Try it
Work through the data below line by line and say how many lines hold "icon"; give only the number.

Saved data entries
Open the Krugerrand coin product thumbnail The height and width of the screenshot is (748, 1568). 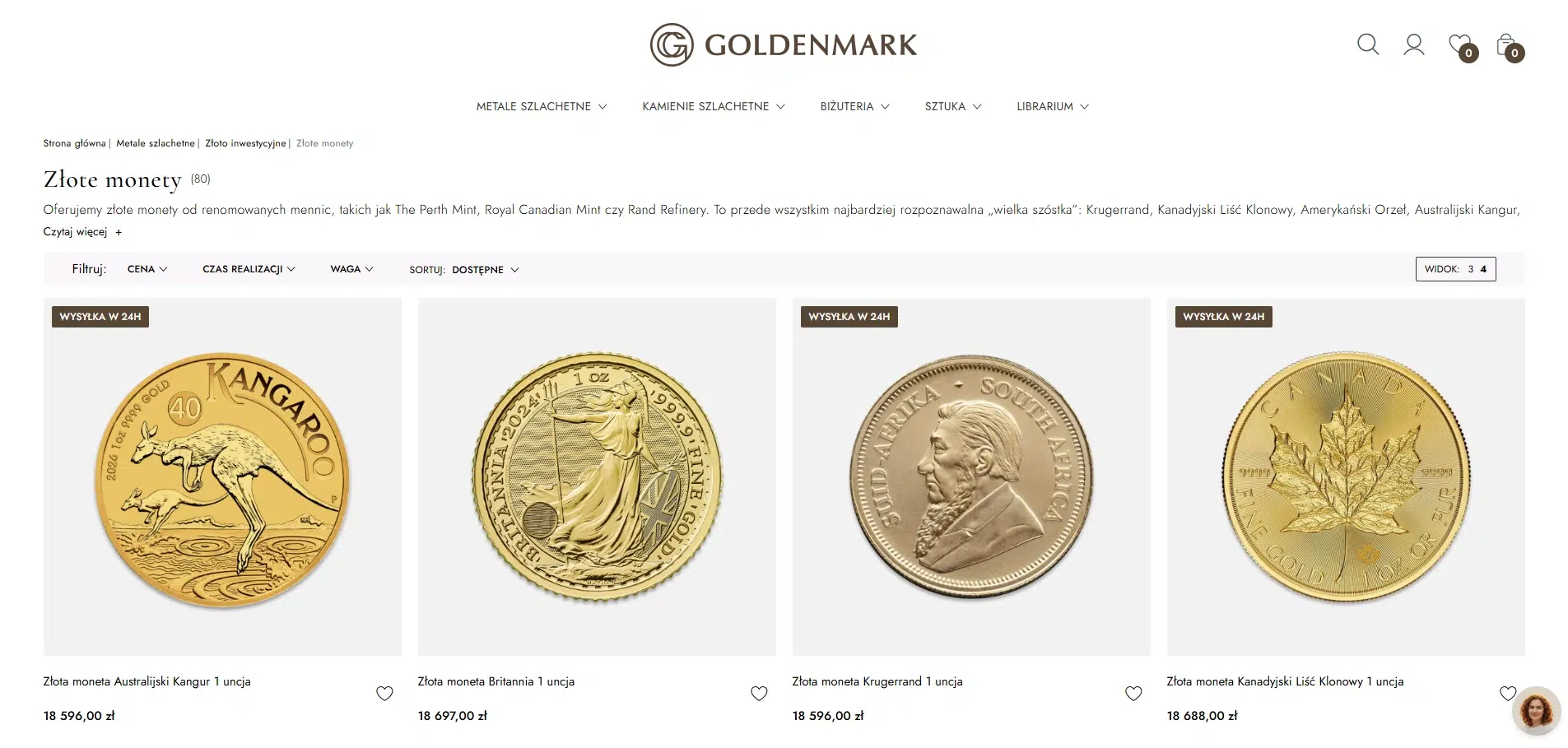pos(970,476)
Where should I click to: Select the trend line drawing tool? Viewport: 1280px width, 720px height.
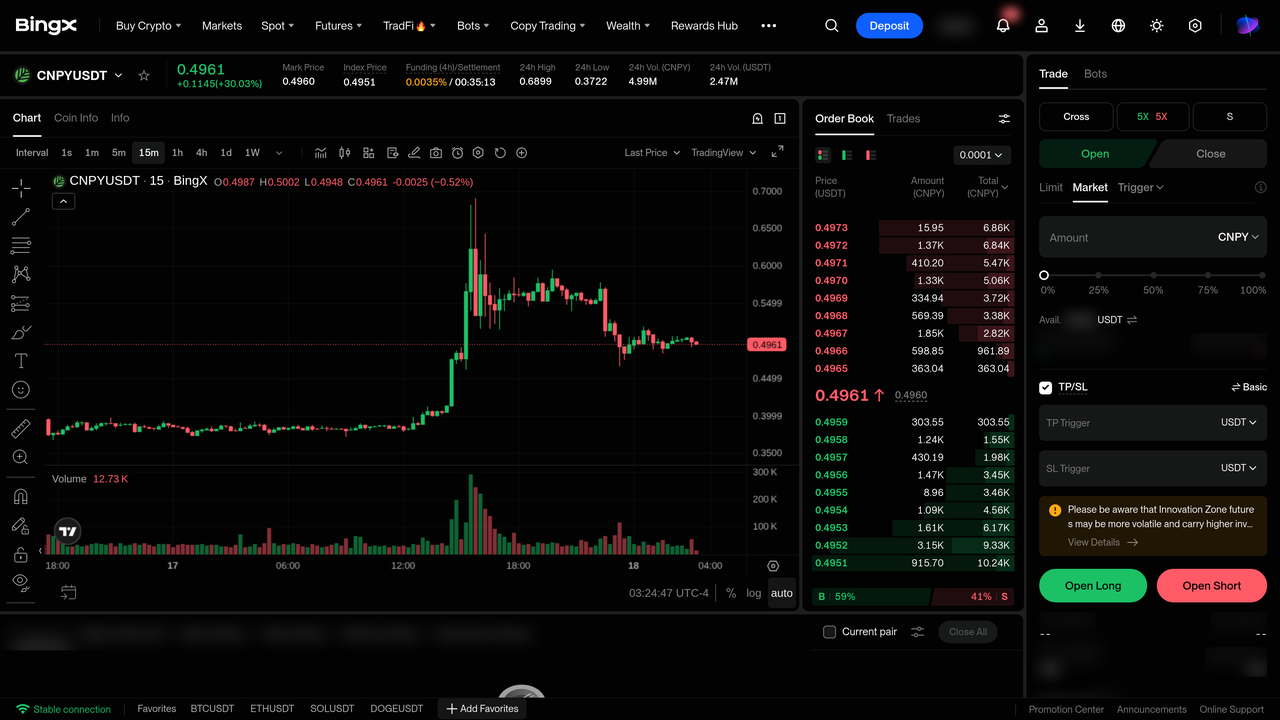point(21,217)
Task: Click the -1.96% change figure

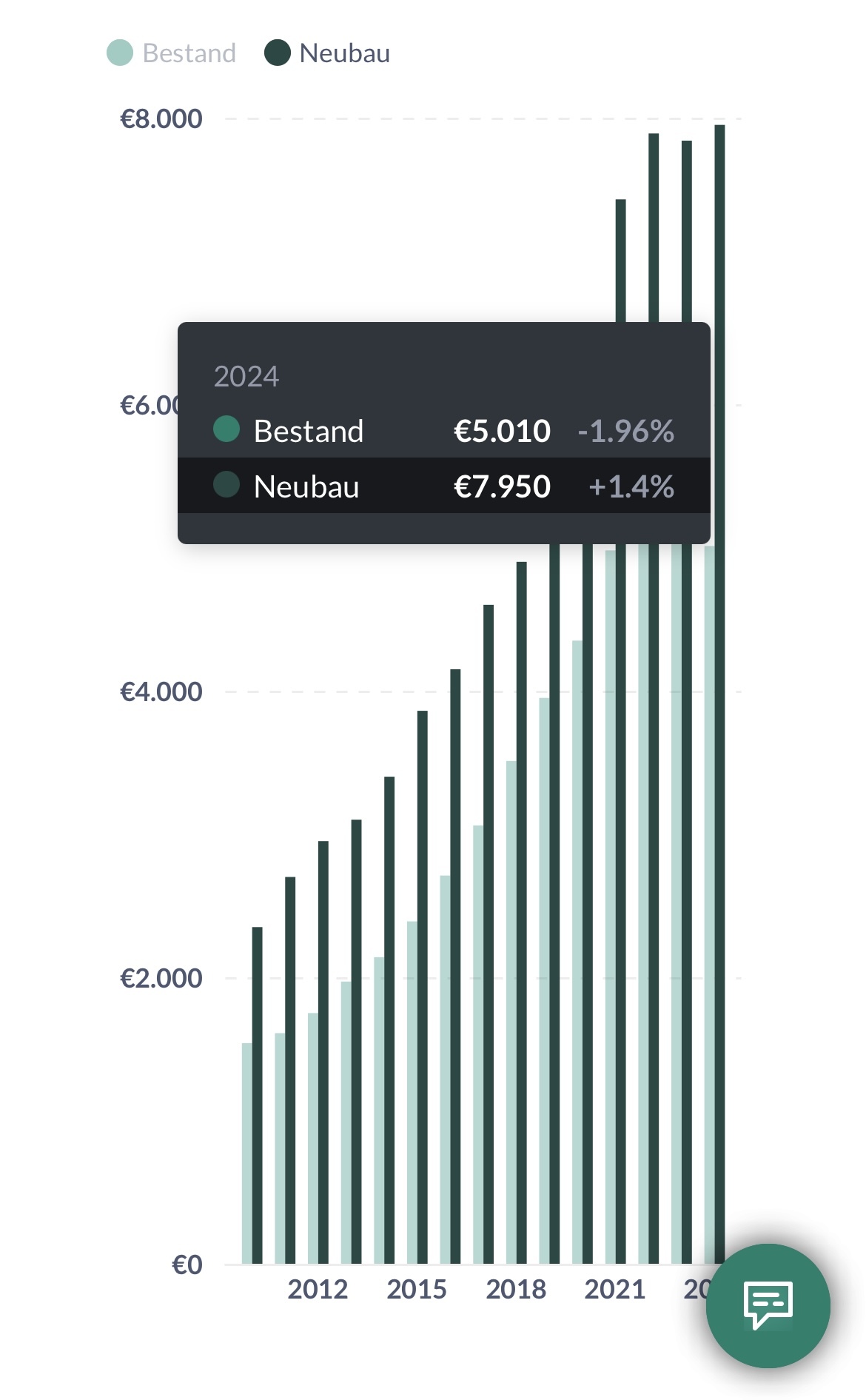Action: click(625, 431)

--

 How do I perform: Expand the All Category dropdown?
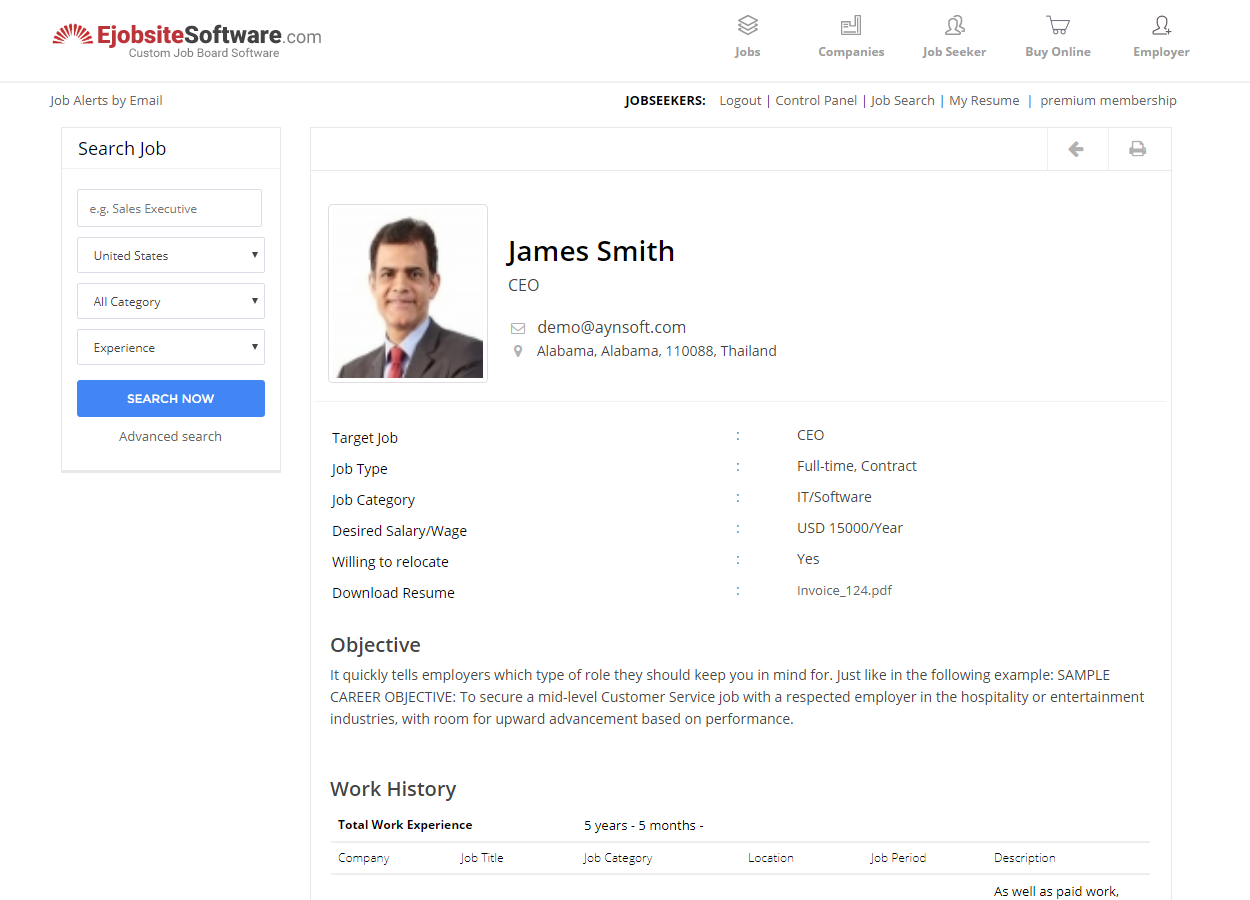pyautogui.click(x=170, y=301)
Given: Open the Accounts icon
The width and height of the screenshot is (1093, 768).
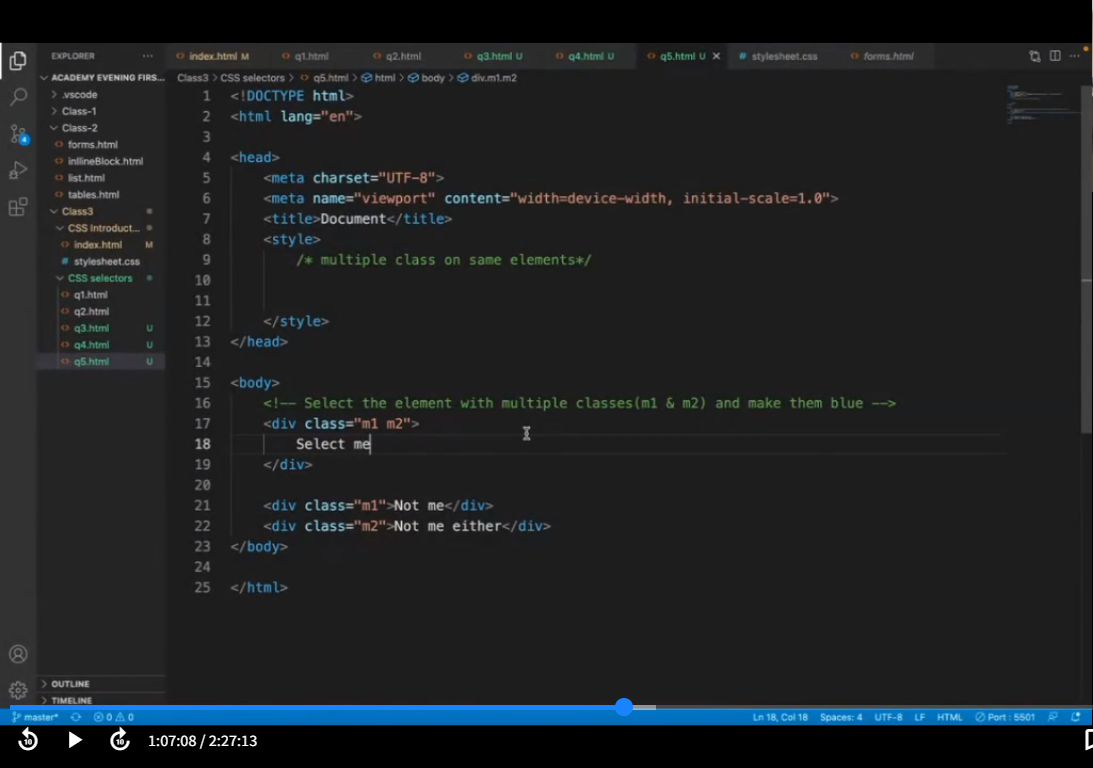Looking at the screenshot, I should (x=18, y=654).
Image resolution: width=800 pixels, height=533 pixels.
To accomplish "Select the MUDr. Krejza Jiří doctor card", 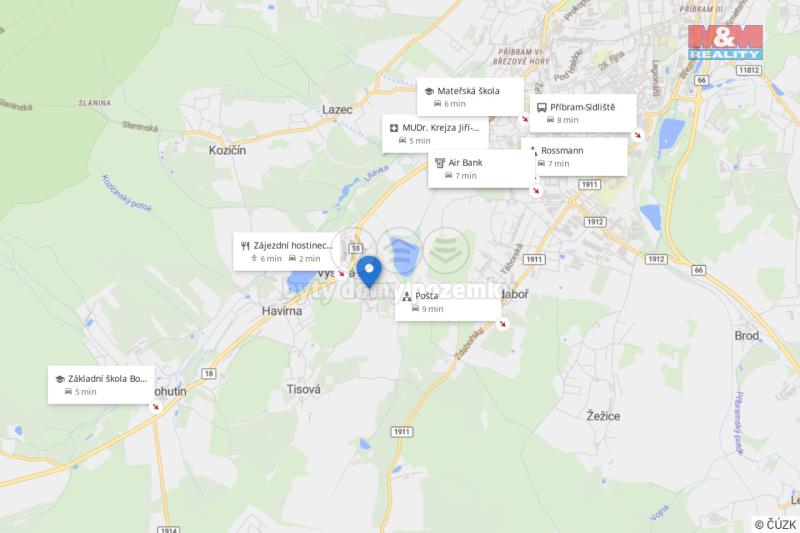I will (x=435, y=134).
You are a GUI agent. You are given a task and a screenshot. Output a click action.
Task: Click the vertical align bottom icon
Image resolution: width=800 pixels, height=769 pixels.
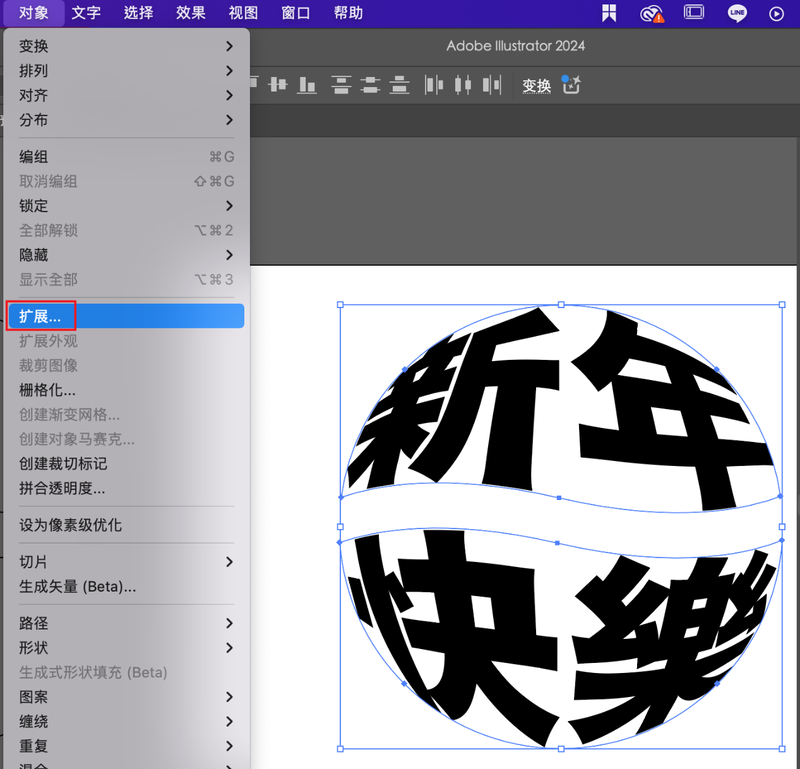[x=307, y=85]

Result of the task
2